Jamerson Lucena dedicou anos ao estudo da mobilidade e cultura dos Warao, grupo venezuelano com presença crescente no Brasil, incluindo cidades paraibanas como Patos e Cajazeiras.

Segundo informações do Portal Polêmica Paraíba, adaptadas pela Rádio Salgado FM, o início de 2026 trouxe um motivo especial de orgulho para a cidade de Patos, no Sertão paraibano, e para toda a região, incluindo Salgado de São Félix. O professor Jamerson Lucena, filho de Maria do Socorro e Miguel Lilioso, concluiu seu doutorado pela Universidade Federal da Paraíba (UFPB), com uma pesquisa aprofundada sobre os indígenas Warao, grupo originário da Venezuela que hoje também possui presença significativa no Brasil.

A trajetória de Jamerson na área não é recente. Seu envolvimento com povos indígenas e comunidades tradicionais começou ainda na década de 2010, quando estagiou na Fundação Nacional dos Povos Indígenas (Funai), em João Pessoa. Desde então, ele passou a atuar com diferentes grupos, incluindo quilombolas, ciganos, pescadores e ribeirinhos, ampliando sua experiência no campo da antropologia social. Essa vivência o preparou para o desafio de compreender a realidade dos Warao, um povo com uma história marcada por migrações e resiliência.

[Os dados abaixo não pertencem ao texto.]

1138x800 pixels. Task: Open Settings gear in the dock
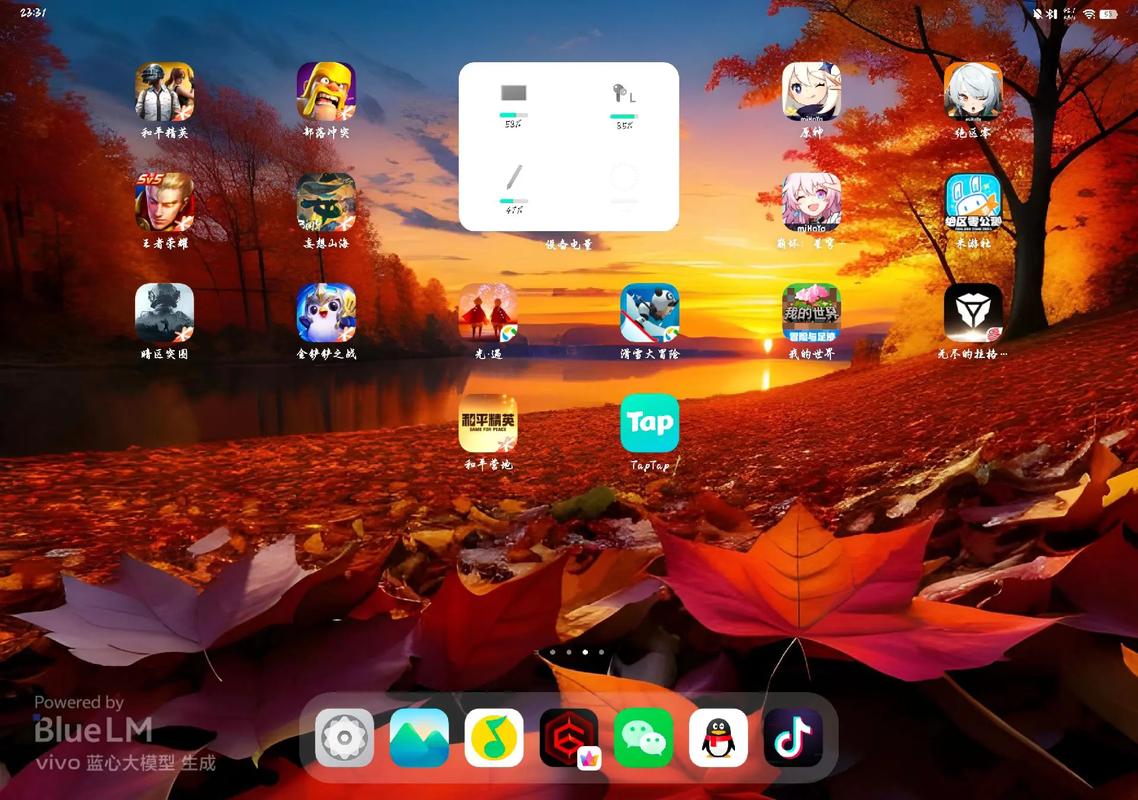point(345,738)
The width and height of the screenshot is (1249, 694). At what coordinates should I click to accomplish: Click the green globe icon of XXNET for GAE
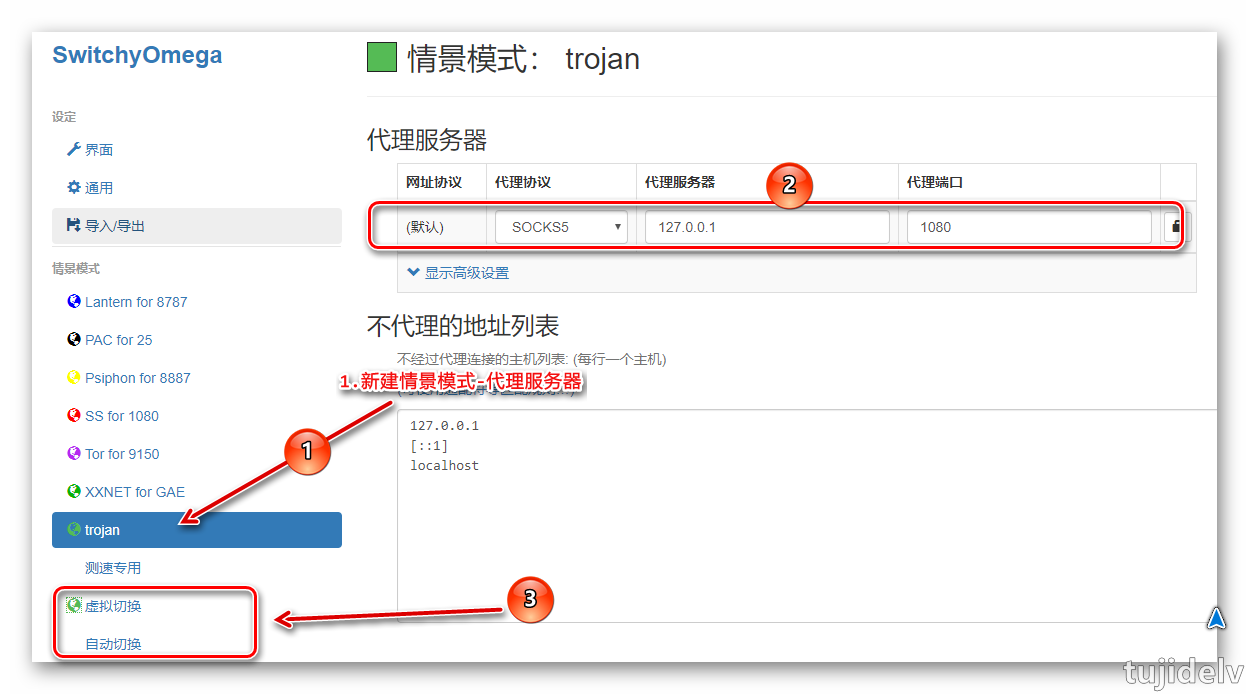73,491
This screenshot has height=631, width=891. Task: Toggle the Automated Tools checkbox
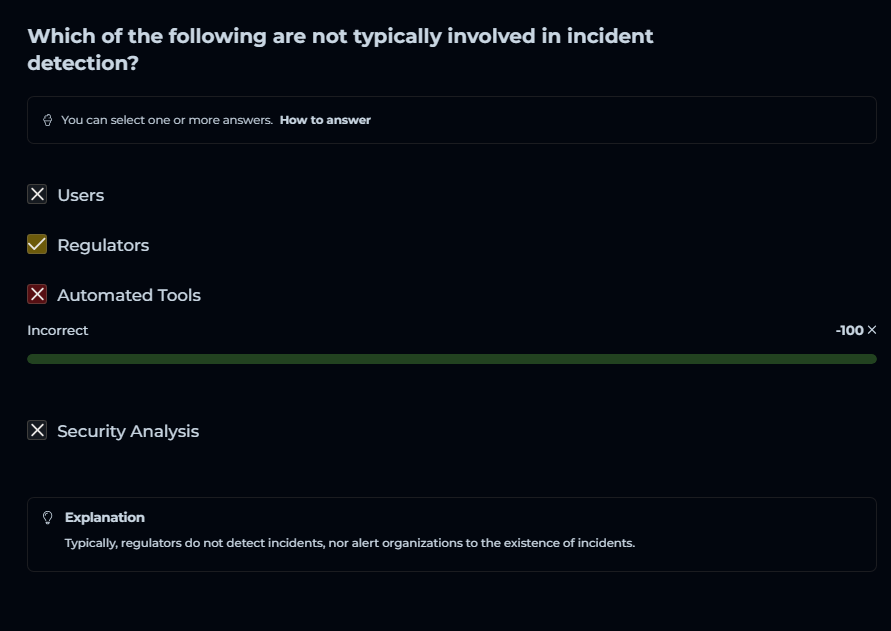[x=37, y=294]
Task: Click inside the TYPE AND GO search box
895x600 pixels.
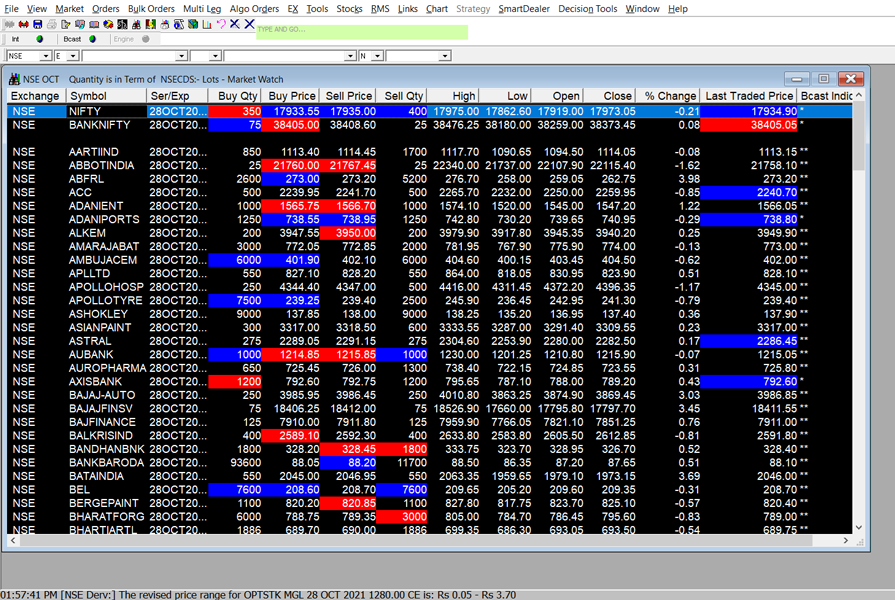Action: [350, 31]
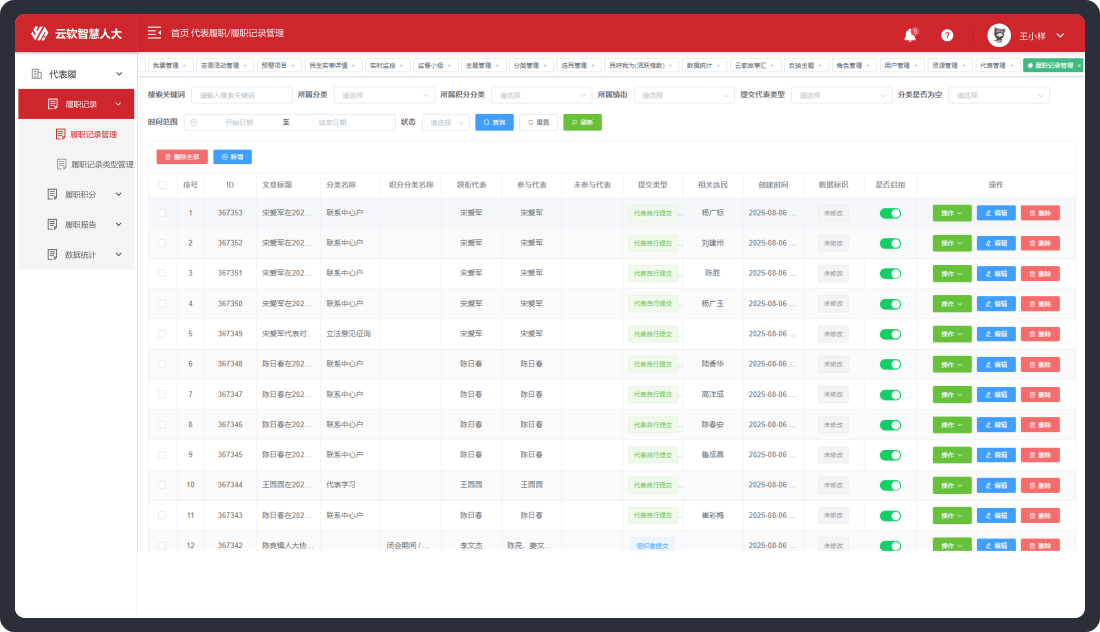This screenshot has width=1100, height=632.
Task: Toggle the enable switch for row 367353
Action: (x=889, y=213)
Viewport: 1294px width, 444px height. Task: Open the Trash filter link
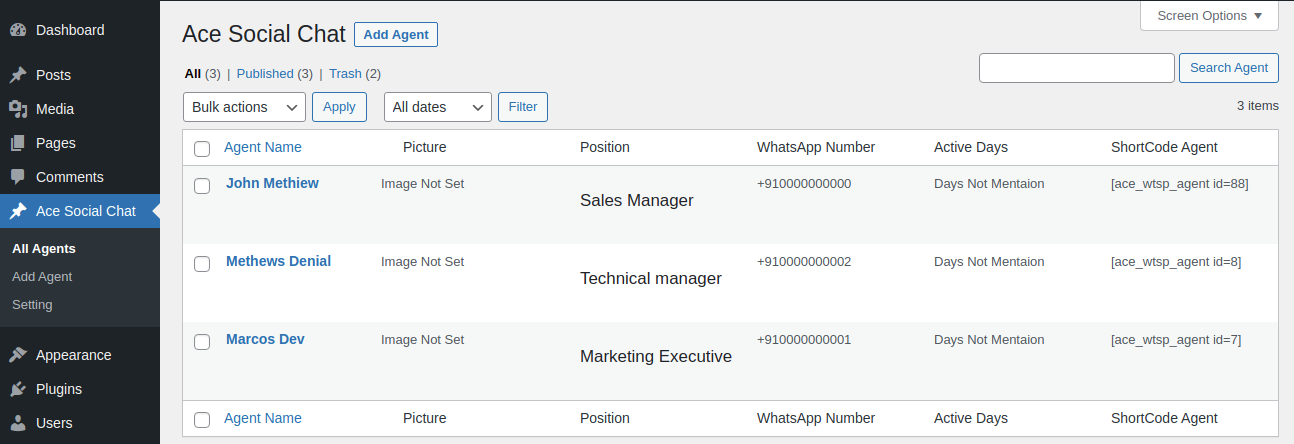point(345,73)
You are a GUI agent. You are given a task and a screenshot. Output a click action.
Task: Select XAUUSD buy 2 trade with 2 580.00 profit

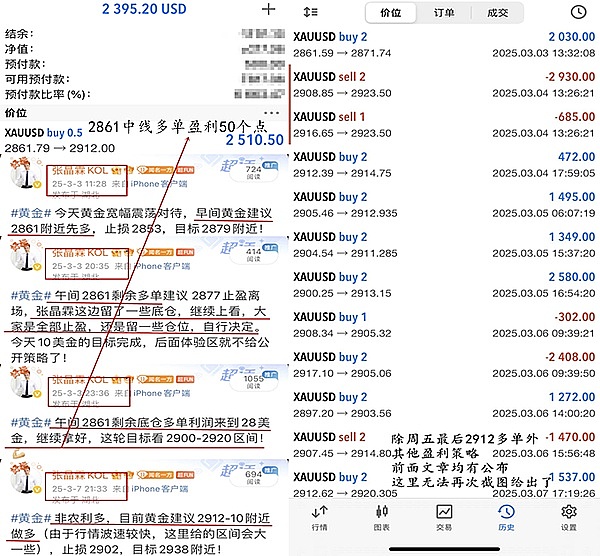click(445, 284)
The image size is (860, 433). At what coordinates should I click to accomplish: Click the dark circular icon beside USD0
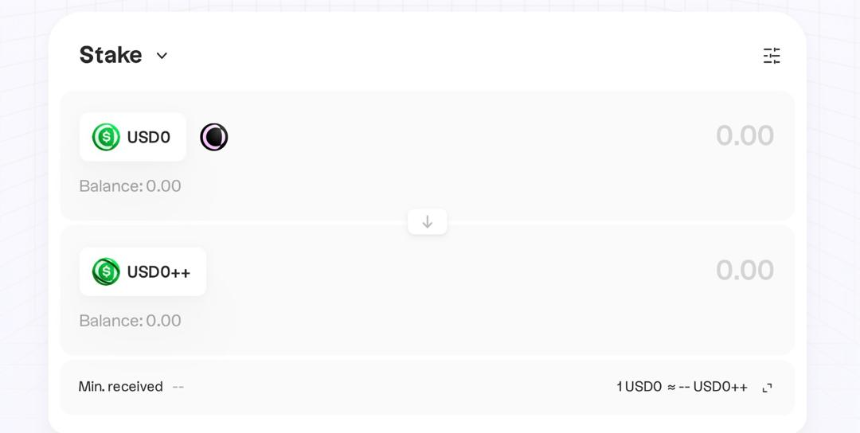point(214,137)
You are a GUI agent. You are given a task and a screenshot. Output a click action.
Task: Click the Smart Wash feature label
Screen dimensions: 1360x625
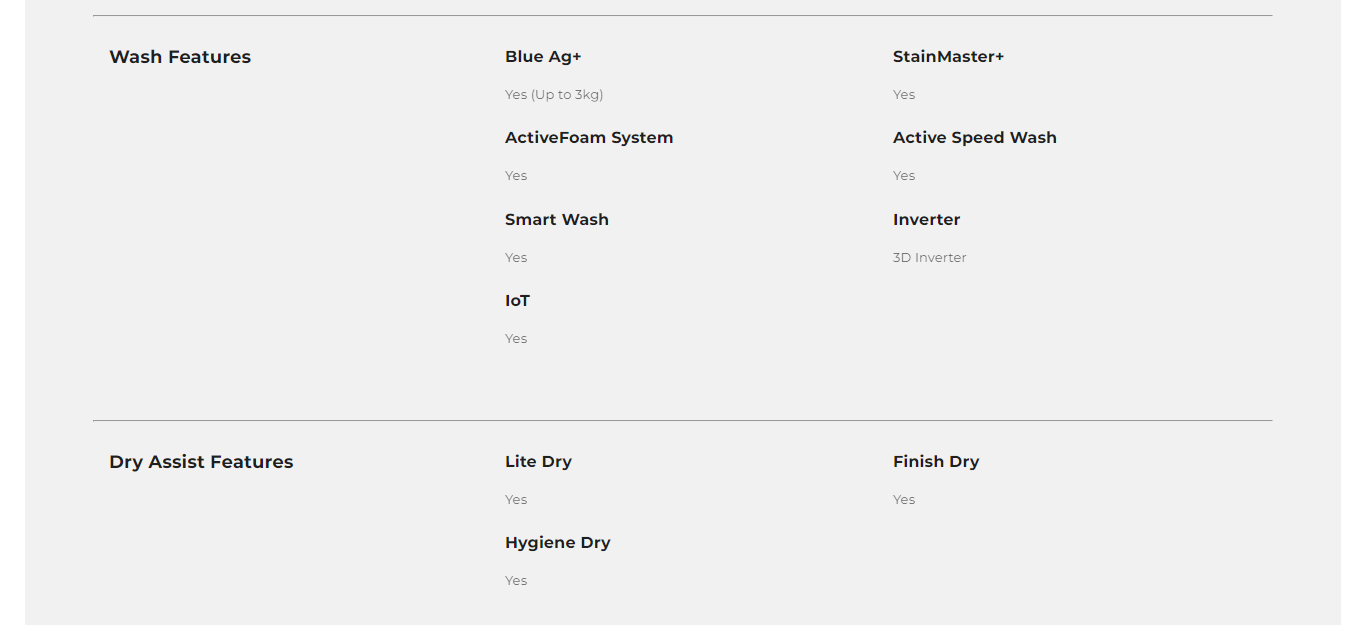point(556,220)
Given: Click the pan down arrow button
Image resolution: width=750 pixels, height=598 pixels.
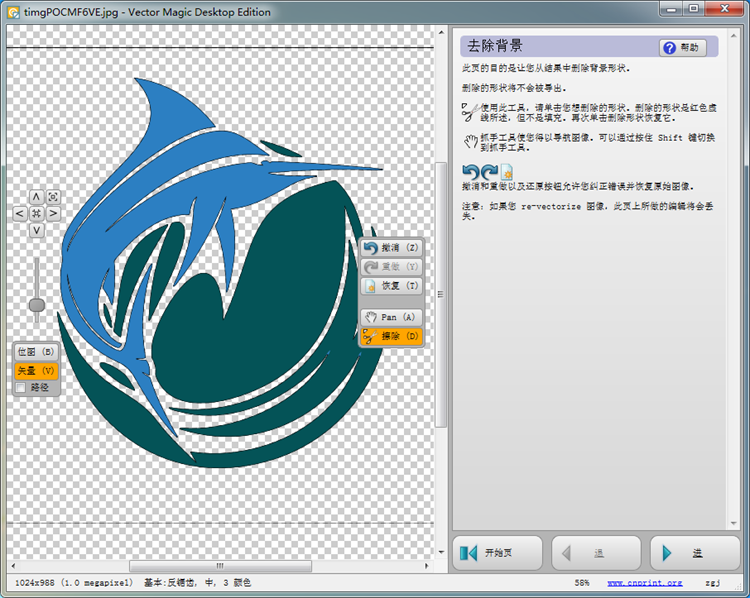Looking at the screenshot, I should (36, 230).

O contato com os Warao teve início em 2020, período marcado pela pandemia de Covid-19. Mesmo diante das restrições sanitárias, o pesquisador buscou formas seguras de interação com os grupos que começavam a se espalhar por cidades paraibanas como Campina Grande, Patos e Cajazeiras — localidades próximas a Salgado de São Félix, o que demonstra a relevância regional do estudo. Já em 2021, ingressou no doutorado em Antropologia pela UFPB, dando início a um estudo mais aprofundado sobre a realidade desse povo indígena. A pesquisa não se limitou ao Brasil: Jamerson percorreu diversas cidades do Nordeste, como Natal, Mossoró, Recife, Feira de Santana, Jacobina e Santo Antônio de Jesus, além de manter contato com comunidades Warao em diferentes regiões. O foco do estudo foi compreender a mobilidade desses grupos, suas redes de comunicação e os laços familiares que se fortalecem nos contextos urbanos.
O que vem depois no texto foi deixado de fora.